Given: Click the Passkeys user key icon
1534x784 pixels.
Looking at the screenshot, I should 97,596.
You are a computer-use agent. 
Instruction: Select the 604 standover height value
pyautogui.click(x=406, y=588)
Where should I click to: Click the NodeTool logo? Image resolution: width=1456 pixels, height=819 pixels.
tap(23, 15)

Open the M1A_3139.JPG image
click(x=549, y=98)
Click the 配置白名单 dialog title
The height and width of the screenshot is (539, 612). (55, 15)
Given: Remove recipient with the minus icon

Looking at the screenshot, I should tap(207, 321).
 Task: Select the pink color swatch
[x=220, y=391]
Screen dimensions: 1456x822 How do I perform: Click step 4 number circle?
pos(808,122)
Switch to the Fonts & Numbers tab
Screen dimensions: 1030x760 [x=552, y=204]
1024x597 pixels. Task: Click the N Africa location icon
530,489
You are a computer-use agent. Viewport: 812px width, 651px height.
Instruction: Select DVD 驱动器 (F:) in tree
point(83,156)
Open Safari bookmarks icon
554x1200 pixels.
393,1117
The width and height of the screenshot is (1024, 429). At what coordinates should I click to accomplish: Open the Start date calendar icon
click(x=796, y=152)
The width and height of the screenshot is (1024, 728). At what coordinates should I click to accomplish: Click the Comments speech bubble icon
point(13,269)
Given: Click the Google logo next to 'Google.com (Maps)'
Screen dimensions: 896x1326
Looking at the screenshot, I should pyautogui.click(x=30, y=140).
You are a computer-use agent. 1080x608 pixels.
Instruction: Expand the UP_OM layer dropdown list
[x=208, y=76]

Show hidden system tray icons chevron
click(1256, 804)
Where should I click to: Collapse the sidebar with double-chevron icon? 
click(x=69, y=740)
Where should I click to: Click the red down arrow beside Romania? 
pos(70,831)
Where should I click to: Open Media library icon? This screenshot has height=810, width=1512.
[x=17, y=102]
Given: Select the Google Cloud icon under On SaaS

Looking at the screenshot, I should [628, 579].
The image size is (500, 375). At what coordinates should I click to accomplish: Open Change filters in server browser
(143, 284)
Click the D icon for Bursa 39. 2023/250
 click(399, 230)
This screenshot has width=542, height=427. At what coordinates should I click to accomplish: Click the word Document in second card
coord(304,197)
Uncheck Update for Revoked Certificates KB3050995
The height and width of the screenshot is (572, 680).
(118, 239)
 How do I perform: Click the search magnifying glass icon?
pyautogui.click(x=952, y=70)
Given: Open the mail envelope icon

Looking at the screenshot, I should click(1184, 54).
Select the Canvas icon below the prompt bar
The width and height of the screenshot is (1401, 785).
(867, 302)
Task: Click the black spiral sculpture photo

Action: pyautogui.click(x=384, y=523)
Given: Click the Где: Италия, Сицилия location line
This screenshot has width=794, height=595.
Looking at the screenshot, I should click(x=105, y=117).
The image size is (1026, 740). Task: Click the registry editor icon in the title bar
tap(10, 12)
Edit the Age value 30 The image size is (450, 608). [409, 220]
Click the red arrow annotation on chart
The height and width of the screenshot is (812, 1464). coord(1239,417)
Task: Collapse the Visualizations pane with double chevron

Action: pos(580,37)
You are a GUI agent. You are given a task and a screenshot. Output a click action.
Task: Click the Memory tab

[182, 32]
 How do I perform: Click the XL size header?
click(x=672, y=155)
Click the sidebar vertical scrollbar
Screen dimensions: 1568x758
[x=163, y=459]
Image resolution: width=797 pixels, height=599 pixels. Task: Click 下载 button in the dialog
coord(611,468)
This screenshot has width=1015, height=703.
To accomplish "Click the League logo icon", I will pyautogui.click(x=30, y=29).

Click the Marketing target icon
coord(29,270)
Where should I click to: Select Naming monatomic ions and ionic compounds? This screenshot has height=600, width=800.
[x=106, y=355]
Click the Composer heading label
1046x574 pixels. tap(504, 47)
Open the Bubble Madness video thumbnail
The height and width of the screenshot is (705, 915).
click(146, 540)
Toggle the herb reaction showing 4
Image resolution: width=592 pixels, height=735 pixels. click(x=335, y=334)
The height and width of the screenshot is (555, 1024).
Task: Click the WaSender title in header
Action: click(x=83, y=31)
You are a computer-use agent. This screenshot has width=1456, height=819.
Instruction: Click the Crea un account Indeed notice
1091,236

---

EXERCISE:
Write out the whole listing above again, putting "desktop assistant" wherever "computer-use agent" appears and changing nothing else.

RESPONSE BELOW:
Given: Click the Passkeys user key icon
1534x784 pixels.
Looking at the screenshot, I should 97,596.
You are a desktop assistant. 
Instruction: Select the 604 standover height value
pyautogui.click(x=406, y=588)
Where should I click to: Click the NodeTool logo? Image resolution: width=1456 pixels, height=819 pixels.
tap(23, 15)

Open the M1A_3139.JPG image
click(x=549, y=98)
Click the 配置白名单 dialog title
The height and width of the screenshot is (539, 612). (55, 15)
Given: Remove recipient with the minus icon

Looking at the screenshot, I should tap(207, 321).
 Task: Select the pink color swatch
[x=220, y=391]
Screen dimensions: 1456x822 How do I perform: Click step 4 number circle?
pos(808,122)
Switch to the Fonts & Numbers tab
Screen dimensions: 1030x760 [x=552, y=204]
1024x597 pixels. Task: Click the N Africa location icon
530,489
You are a desktop assistant. Viewport: 812px width, 651px height.
Instruction: Select DVD 驱动器 (F:) in tree
point(83,156)
Open Safari bookmarks icon
554x1200 pixels.
393,1117
The width and height of the screenshot is (1024, 429). At what coordinates should I click to accomplish: Open the Start date calendar icon
click(x=796, y=152)
The width and height of the screenshot is (1024, 728). At what coordinates should I click to accomplish: Click the Comments speech bubble icon
point(13,269)
Given: Click the Google logo next to 'Google.com (Maps)'
Screen dimensions: 896x1326
Looking at the screenshot, I should pyautogui.click(x=30, y=140).
You are a desktop assistant. 1080x608 pixels.
Instruction: Expand the UP_OM layer dropdown list
[x=208, y=76]

Show hidden system tray icons chevron
click(1256, 804)
Where should I click to: Collapse the sidebar with double-chevron icon? 
click(x=69, y=740)
Where should I click to: Click the red down arrow beside Romania? 
pos(70,831)
Where should I click to: Open Media library icon? This screenshot has height=810, width=1512.
[x=17, y=102]
Given: Select the Google Cloud icon under On SaaS

Looking at the screenshot, I should [628, 579].
The image size is (500, 375). At what coordinates should I click to accomplish: Open Change filters in server browser
(143, 284)
Click the D icon for Bursa 39. 2023/250
 click(399, 230)
This screenshot has width=542, height=427. At what coordinates should I click to accomplish: Click the word Document in second card
coord(304,197)
Uncheck Update for Revoked Certificates KB3050995
The height and width of the screenshot is (572, 680).
(118, 239)
 How do I perform: Click the search magnifying glass icon?
pyautogui.click(x=952, y=70)
Given: Open the mail envelope icon

Looking at the screenshot, I should click(1184, 54).
Select the Canvas icon below the prompt bar
The width and height of the screenshot is (1401, 785).
(867, 302)
Task: Click the black spiral sculpture photo

Action: pyautogui.click(x=384, y=523)
Given: Click the Где: Италия, Сицилия location line
This screenshot has width=794, height=595.
Looking at the screenshot, I should click(x=105, y=117).
The image size is (1026, 740). Task: Click the registry editor icon in the title bar
tap(10, 12)
Edit the Age value 30 The image size is (450, 608). [409, 220]
Click the red arrow annotation on chart
The height and width of the screenshot is (812, 1464). coord(1239,417)
Task: Collapse the Visualizations pane with double chevron

Action: pos(580,37)
You are a GUI agent. You are given a task and a screenshot. Output a click action.
Task: Click the Memory tab

[182, 32]
 How do I perform: Click the XL size header?
click(x=672, y=155)
Click the sidebar vertical scrollbar
Screen dimensions: 1568x758
[x=163, y=459]
Image resolution: width=797 pixels, height=599 pixels. Task: Click 下载 button in the dialog
coord(611,468)
This screenshot has width=1015, height=703.
To accomplish "Click the League logo icon", I will pyautogui.click(x=30, y=29).

Click the Marketing target icon
coord(29,270)
Where should I click to: Select Naming monatomic ions and ionic compounds? This screenshot has height=600, width=800.
[x=106, y=355]
Click the Composer heading label
1046x574 pixels. tap(504, 47)
Open the Bubble Madness video thumbnail
The height and width of the screenshot is (705, 915).
click(146, 540)
Toggle the herb reaction showing 4
Image resolution: width=592 pixels, height=735 pixels. click(x=335, y=334)
The height and width of the screenshot is (555, 1024).
Task: Click the WaSender title in header
Action: click(x=83, y=31)
You are a desktop assistant. This screenshot has width=1456, height=819.
Instruction: Click the Crea un account Indeed notice
1091,236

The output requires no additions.